Non dedico il premio a nessuno in particolare, le persone a cui tengo sono tante…ho scritto per loro”. Queste le prime parole dello scrittore emiliano. Tanta l’emozione e la gioia per una competizione che non è stata per niente all’ultimo voto, anche se poco prima dello spoglio egli  stesso ha sottolineato: “Mi sono dato perdente già da ieri…è un esercizio zen, bella tattica per restare tranquilli!” .

Walter Siti nel suo ultimo romanzo “Resistere non serve a niente”, ha pensato di porre in esergo una citazione di Graham Greene: “La narrativa è più sicura: tanti editori avrebbero paura a pubblicare saggi su questi temi”, introducendo già il lettore in temi scottanti e scomode verità che diventano materiale per la costruzione di un grande romanzo contemporaneo.

Siti sceglie la finzione per indagare quella che viene comunemente definita “zona grigia” tra l’alta finanza e la criminalità. Attraverso la visione dei personaggi che si muovono come pedine della scacchiera della politica corrotta, viene descritto un mondo più che reale.

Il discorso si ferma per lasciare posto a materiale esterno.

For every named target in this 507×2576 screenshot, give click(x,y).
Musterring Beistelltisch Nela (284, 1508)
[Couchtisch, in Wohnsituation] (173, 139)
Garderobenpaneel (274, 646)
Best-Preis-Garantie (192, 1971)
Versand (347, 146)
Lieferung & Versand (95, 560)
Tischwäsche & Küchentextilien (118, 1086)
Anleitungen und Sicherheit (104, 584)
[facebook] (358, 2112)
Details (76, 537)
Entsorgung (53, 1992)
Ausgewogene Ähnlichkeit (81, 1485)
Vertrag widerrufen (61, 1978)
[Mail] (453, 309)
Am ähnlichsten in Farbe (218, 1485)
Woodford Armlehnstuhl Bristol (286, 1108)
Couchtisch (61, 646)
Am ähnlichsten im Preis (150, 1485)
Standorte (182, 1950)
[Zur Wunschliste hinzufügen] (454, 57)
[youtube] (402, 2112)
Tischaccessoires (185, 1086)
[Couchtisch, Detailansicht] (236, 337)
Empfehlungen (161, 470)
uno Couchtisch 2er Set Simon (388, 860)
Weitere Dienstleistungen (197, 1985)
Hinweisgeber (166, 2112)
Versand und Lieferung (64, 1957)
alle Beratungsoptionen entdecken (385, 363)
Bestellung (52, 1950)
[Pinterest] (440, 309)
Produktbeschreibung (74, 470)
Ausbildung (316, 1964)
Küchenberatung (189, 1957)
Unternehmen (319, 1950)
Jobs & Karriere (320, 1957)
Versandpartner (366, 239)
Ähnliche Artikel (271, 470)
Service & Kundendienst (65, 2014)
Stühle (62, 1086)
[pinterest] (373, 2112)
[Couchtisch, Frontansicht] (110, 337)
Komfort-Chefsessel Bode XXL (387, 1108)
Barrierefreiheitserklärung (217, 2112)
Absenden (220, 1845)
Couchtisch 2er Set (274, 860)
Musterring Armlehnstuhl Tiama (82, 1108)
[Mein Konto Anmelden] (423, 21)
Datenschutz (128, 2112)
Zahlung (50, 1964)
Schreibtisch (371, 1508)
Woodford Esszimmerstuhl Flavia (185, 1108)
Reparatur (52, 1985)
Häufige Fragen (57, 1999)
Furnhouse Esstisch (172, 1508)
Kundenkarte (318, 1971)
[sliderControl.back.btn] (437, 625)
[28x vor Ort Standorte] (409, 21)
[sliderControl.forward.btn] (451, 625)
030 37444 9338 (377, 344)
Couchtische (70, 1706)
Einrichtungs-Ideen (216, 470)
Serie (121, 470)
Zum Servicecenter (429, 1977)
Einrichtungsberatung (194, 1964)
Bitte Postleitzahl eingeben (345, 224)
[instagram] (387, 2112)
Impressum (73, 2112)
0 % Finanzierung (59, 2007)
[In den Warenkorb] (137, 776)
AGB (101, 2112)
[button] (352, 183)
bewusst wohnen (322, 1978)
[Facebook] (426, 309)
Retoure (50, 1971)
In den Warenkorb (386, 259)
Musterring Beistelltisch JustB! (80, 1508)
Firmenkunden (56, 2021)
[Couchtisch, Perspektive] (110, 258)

Il romanzo si apre con una scena alquanto agghiacciante di un’esecuzione di stampo mafioso e con un breve intervento-saggio sul divario tra prostituzione reale e prostituzione percepita nella nostra società. Dunque già dalle prime pagine il lettore si renderà conto di non trovarsi di fronte il solito romanzo, ma i dubbi si ingenerano di continuo suscitando così maggiore curiosità e interesse nel proseguire la lettura.

Struttura narrativa complessa e multi-livello: l’autore fa agire e parlare i personaggi e allo stesso tempo muove altre figure in modo da creare un discorso articolato. I dialoghi presenti sono sempre in bilico tra la “sciocchezza” recitata e il conformismo contro corrente e poiché Siti sa che i suoi personaggi in fondo sono bugiardi, omettendo spesso le loro ragioni, racchiude in note il proprio pensiero su di loro.